Colonel Hare’s medals are as follows:
- Ashantee Medal with Coomassie clasp
- Medal: for service during the Third Anglo-Ashanti War (1873-4) in West Africa. Hare was wounded at the Battle of Amoaful (31 January 1874); he also fought at the Battle of Ordashu (4 February 1874).
- Clasp: awarded to those present at the Battle of Amoaful and the capture of Coomassie (or Kumasi), the capital, and those protecting the lines of communication north of the Prah river.
- Khedive’s Star
- For service in support of the Khedive in the 1882 Anglo-Egyptian War.
- Egypt Medal
- For service during the 1882 Anglo-Egyptian War.

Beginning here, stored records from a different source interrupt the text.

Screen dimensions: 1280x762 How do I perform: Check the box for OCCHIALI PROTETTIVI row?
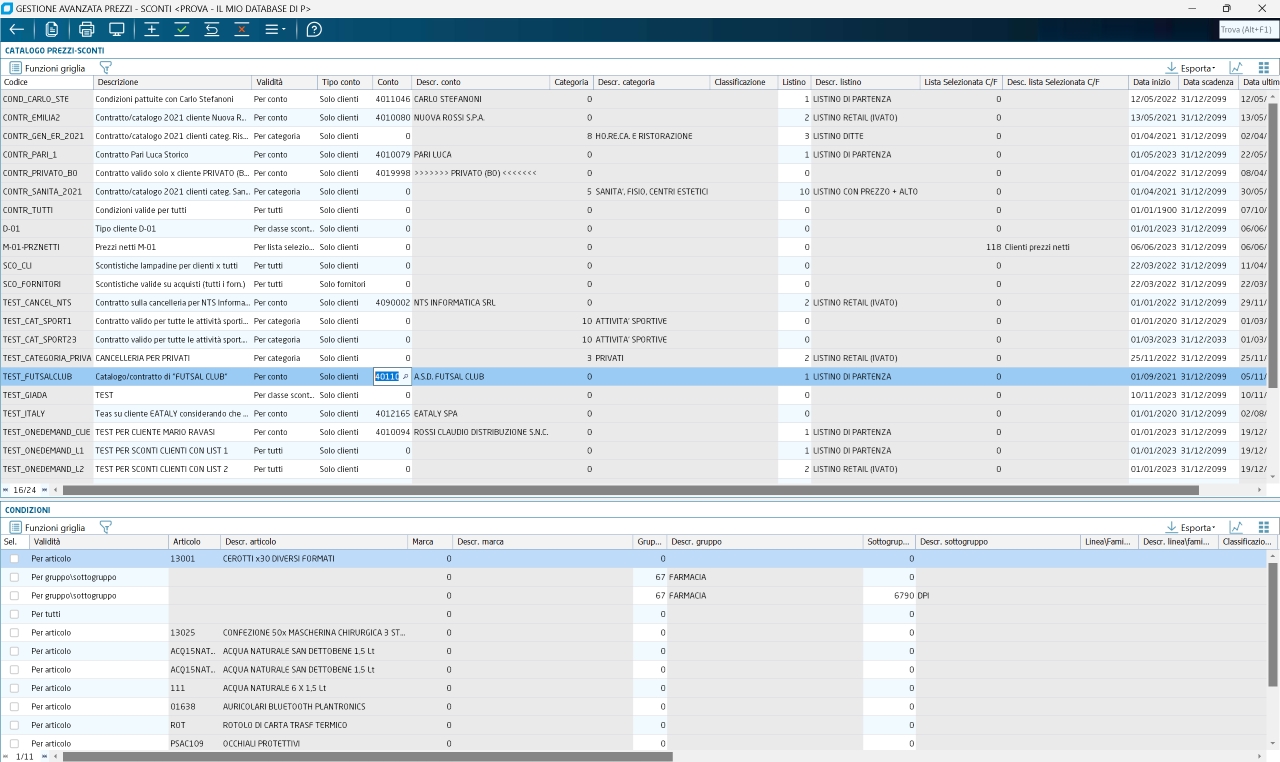tap(14, 744)
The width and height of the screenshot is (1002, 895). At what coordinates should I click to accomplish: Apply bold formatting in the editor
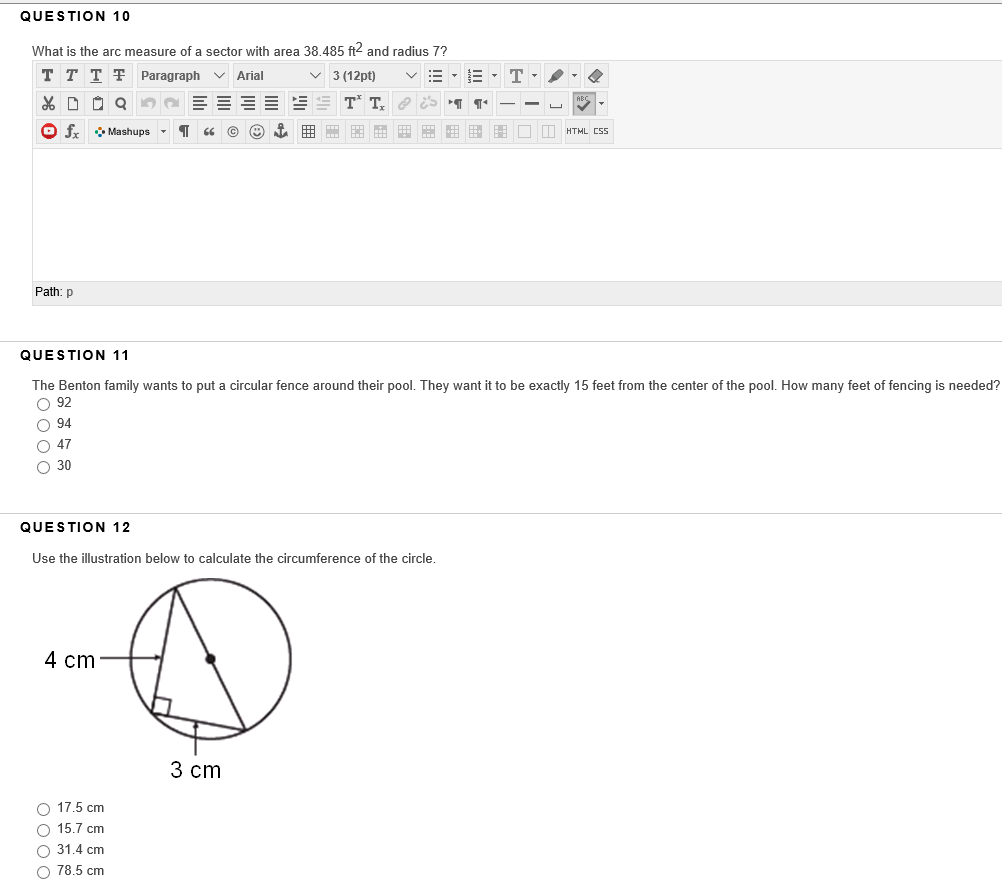tap(47, 74)
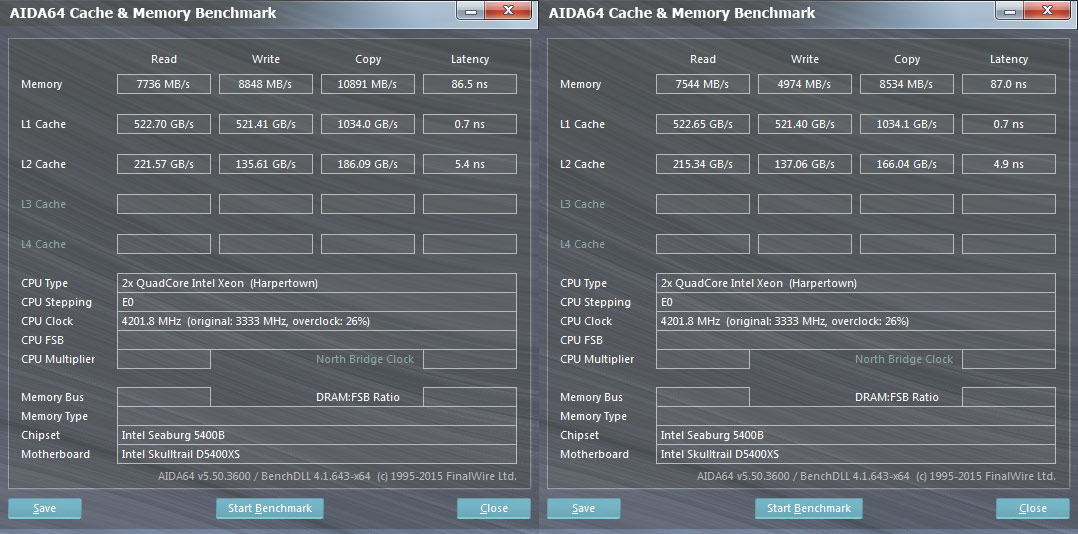The width and height of the screenshot is (1078, 534).
Task: Click right window Memory Copy 8534 MB/s
Action: click(907, 84)
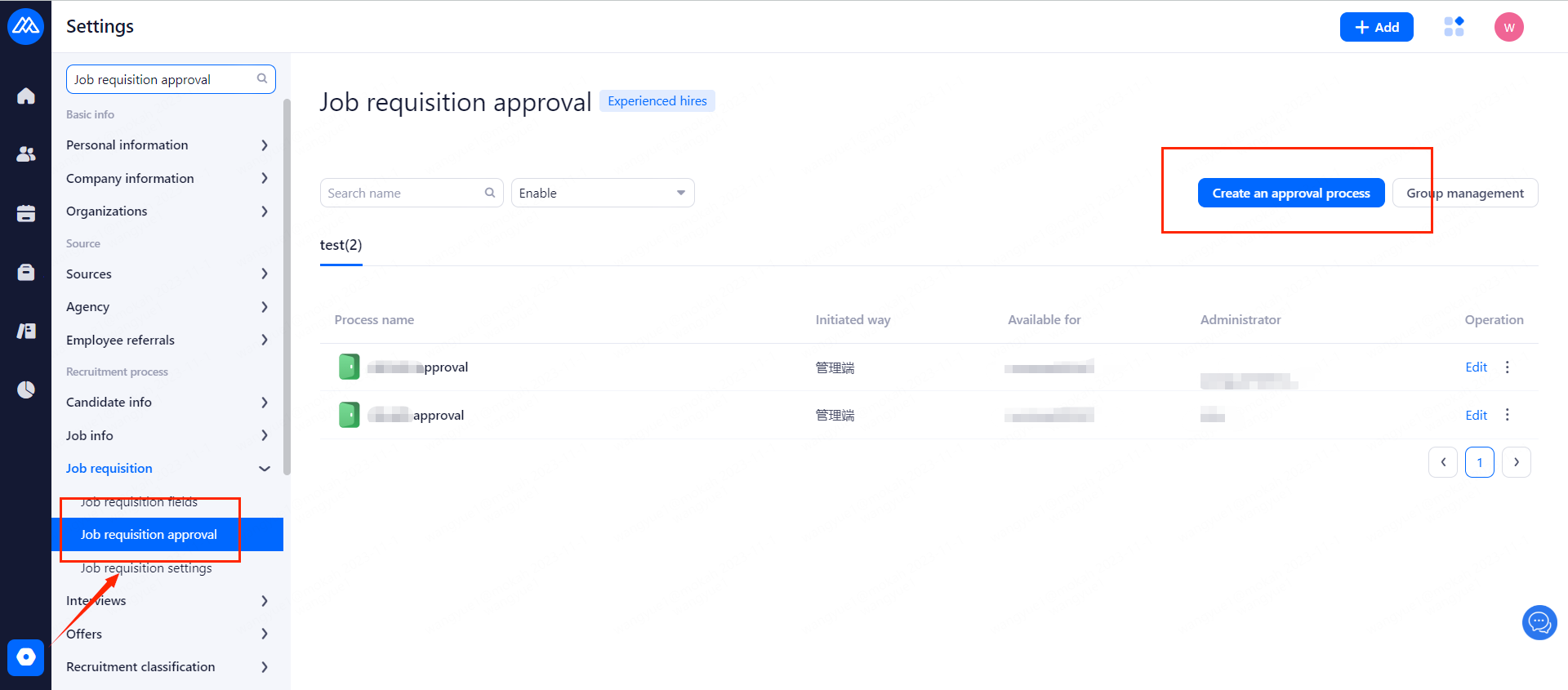Click Edit link on second approval row
The image size is (1568, 690).
(1476, 416)
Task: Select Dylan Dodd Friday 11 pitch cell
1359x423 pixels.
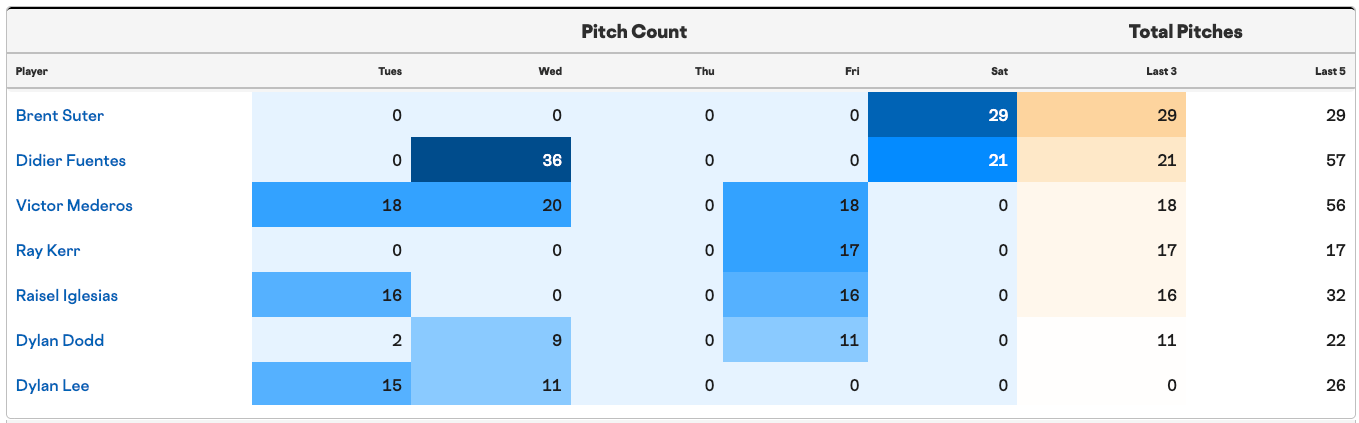Action: pos(794,340)
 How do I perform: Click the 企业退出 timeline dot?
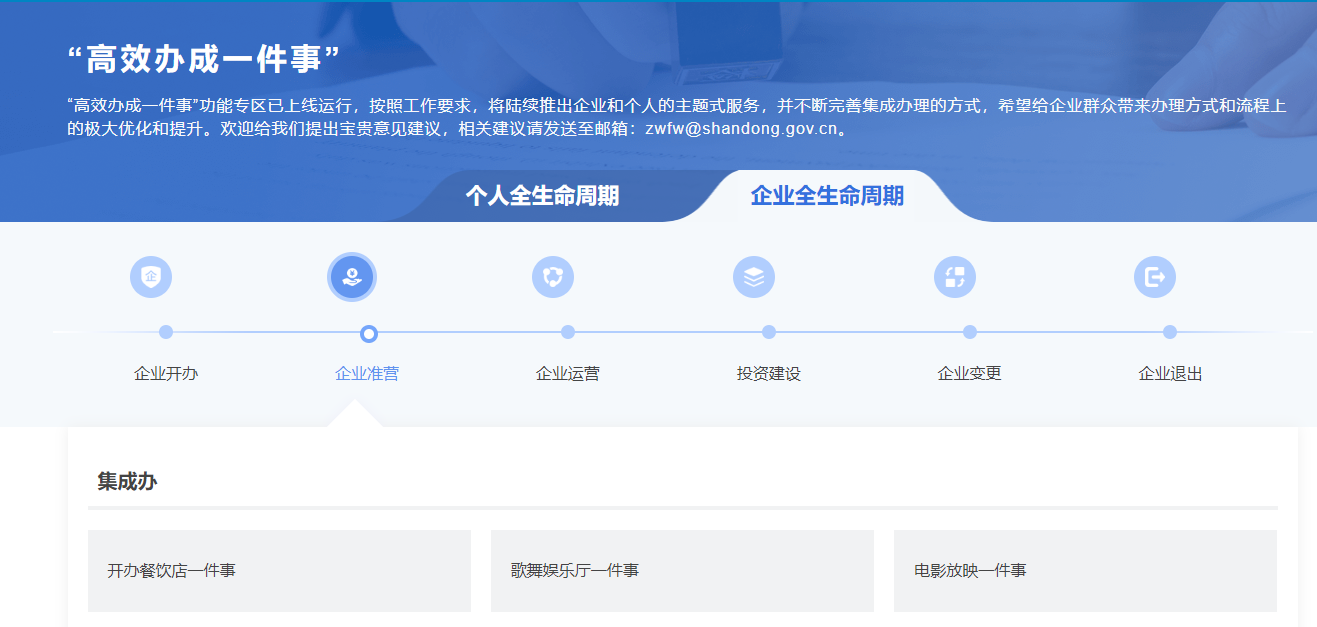point(1170,332)

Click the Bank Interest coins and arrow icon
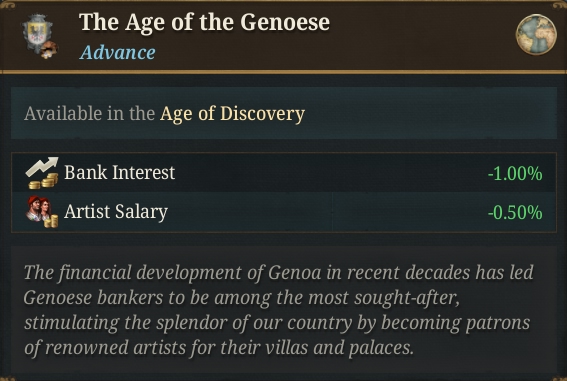click(42, 173)
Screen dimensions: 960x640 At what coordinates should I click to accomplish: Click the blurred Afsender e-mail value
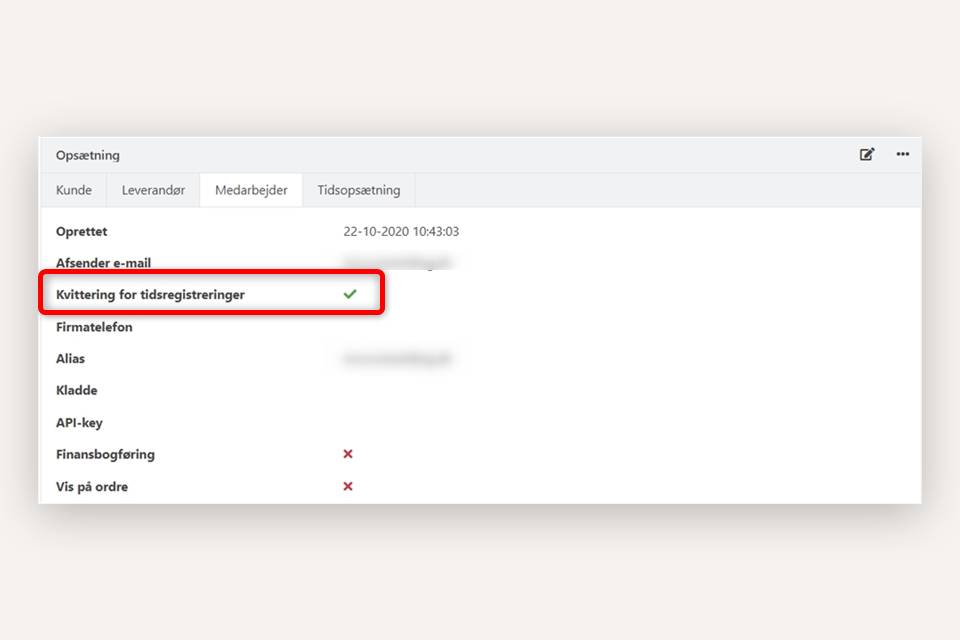397,263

- Order of Medjidie (4th Class)
- Awarded November 1882. Reward for distinguished service to members of the British Army and the Royal Navy and the French Army who came to the aid of the Ottoman Empire.
- Order of the Bath
- Hare was made a Companion of the Order of the Bath on 23 May 1900.
These medals were awarded in recognition of Hare’s service to the British imperial project in Africa and their presence at Point Ellice House points to the family’s desire to see the medals preserved and passed on. Until recently, these medals – in an archival box, on a shelf – were a forgotten part of the Point Ellice House collection. Through our research, we now know that Colonel Richard Hare was a decorated and celebrated soldier. But the story does not end there. Consider, for example, the reverse of the Ashantee Medal (image below); it graphically depicts British troops running Ashanti warriors through with bayonets. It was the death of Indigenous, Black, and Brown bodies that made the British Empire possible.
There is, quite literally, another side to these medals – one we must discuss and engage with to better understand Point Ellice House, its collection, and the people who lived here.